Recovering what’s lost in American news
Published: October 14, 2011Section: Opinions
I’ve begun to listen to the news again.
It’s been a while. There was a long spell of completely ignoring what was going on in the world beyond the parameters of my desk during midterms and the tiny insulated bubble that is social life, and when I suddenly tried to listen to American news, I discovered that it physically hurt. My tolerance for inanity had diminished in the time away, leaving me vulnerable to every hit, unable to filter out the asinine bias. I had to ferret out a BBC World Service broadcast from the depths of the Internet, which was depressing in so many different ways.
Even though BBC has recently suffered a journalists’ strike, which disrupted much of its programming, it still manages to have better coverage than most popular American programming. It’s state-controlled, there is some level of government censorship, whether it’s direct and aggressive or just in vague influence and, again, even so it’s better than the American channels combined.
The United States has forgotten what news is … or should be. What are facts? What is truth? What is valid news? (Answer: No one cares, no one knows and this adorable seal can sing “Ave Maria!”)
Everyone younger than 30 and left of center is quick to bombast NPR as the saving grace of American journalism. I don’t like NPR. Or, rather, I like “Wait, Wait, Don’t Tell Me” and “Car Talk” because I’m a huge nerd, but I can’t whole-heartedly support such blatantly soft-core news. They do have a liberal bias, which it seems everyone does if they are not staunchly Republican, and while I am uncomfortable with any partisanship in reporting, that’s not NPR’s biggest issue.
By listening to both NPR and BBC intermittently throughout the day, I finally grasped what made such a difference in quality. On BBC, there was an interview with a white farmer from Zimbabwe who had tried to fight the re-appropriation of his farm by the government. On NPR, an influential conservative was being questioned about the debt crisis.
Even though the BBC was airing what was more “human interest,” the interviewer was grilling the guy. He brought up hard issues, questioned motives, made the subject prove what he was saying.
The journalist on NPR allowed his subject to talk at length and without interruption for a number of minutes, without making him justify anything he said, even when he gave well-known half-truths or misrepresented facts about the Reagan era, which even my vague, disused knowledge of American history was able to catch.
There is something lacking in American journalists today. Whether it is born of a lack of aggression or biased funding, even the best American news agencies have become … nice. The British are beating us at being tough.
Otherwise responsible news agencies, perhaps for fear of succumbing to screaming matches like we see on some television broadcasts, have become painfully polite.
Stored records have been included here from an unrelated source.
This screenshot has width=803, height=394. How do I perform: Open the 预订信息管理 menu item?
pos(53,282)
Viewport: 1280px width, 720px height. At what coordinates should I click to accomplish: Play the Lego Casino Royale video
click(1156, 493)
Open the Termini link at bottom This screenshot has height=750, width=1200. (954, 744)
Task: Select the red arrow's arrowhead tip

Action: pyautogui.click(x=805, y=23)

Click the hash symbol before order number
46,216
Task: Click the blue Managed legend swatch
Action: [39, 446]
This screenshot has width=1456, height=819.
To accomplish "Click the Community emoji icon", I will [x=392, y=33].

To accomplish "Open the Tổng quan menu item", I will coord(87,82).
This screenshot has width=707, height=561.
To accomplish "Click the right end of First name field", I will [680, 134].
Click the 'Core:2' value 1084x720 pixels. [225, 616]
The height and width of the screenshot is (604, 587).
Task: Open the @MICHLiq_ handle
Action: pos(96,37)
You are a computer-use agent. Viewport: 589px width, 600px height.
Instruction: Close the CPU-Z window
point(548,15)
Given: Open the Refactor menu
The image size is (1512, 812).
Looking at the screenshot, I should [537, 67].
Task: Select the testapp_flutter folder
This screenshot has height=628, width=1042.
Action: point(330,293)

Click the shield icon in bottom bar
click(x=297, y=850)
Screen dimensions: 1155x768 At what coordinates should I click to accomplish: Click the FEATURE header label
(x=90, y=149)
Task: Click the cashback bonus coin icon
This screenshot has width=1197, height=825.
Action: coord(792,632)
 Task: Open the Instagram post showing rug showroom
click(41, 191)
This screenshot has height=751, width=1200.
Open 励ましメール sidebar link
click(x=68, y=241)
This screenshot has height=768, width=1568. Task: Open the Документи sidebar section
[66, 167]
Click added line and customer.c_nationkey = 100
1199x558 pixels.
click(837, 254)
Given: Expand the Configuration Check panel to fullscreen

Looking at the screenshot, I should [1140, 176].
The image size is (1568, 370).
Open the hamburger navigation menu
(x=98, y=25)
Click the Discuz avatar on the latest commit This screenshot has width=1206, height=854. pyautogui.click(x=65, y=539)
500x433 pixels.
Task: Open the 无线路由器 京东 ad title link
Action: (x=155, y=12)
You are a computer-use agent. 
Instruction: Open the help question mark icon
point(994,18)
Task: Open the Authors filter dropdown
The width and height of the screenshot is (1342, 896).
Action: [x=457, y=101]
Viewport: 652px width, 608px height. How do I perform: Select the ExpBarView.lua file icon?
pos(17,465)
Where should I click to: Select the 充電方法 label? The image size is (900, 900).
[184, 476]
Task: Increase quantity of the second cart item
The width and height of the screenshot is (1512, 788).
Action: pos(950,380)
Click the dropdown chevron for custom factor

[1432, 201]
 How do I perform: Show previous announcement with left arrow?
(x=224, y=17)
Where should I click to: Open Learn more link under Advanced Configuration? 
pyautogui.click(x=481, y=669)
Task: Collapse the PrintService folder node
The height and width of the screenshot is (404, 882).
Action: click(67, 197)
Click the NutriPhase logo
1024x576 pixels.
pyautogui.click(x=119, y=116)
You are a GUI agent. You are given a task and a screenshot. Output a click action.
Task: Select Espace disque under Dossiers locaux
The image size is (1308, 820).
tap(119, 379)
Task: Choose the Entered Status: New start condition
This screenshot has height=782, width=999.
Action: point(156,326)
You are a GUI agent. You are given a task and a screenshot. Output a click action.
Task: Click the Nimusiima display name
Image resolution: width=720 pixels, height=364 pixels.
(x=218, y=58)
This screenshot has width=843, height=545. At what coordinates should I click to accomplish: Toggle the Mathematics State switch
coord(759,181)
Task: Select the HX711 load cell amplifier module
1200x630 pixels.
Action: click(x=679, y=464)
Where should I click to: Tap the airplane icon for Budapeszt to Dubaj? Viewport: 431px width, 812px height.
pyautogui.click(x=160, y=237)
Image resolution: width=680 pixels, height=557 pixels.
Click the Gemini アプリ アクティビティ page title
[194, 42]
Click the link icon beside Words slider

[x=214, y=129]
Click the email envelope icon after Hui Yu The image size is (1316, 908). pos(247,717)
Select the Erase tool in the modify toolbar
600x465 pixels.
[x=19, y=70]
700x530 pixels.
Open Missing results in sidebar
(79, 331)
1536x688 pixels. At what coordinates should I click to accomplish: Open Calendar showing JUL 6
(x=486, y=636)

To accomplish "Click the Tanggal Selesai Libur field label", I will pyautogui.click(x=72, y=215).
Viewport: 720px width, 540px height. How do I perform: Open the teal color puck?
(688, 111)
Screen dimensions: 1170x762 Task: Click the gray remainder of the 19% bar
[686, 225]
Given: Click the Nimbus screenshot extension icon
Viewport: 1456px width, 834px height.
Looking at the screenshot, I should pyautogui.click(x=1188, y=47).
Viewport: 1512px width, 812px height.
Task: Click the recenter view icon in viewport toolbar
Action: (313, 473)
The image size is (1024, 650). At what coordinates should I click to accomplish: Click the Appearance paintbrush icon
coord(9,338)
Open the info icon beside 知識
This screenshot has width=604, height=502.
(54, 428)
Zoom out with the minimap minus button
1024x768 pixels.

It’s unclear whether they are confusing nonpartisanship with complacency or cower for fear offending a listener, but they don’t take very hard jabs at anyone. No one can find the balance between the two extremes. Either we have talking heads shrieking nonsensically or we have warm fuzzy readings of Facebook comments from listeners who bring up the relevant points, after the subject has hung up, that the reporter should have asked.
It’s not nostalgia, a desire to go back to those hard-boiled reporters with a pencil behind one ear and a cigarette behind the other, because they rarely, if ever, existed outside of fiction.
It’s a rare hope that American journalism one day can balance ethics and still perform its obligation to the American public.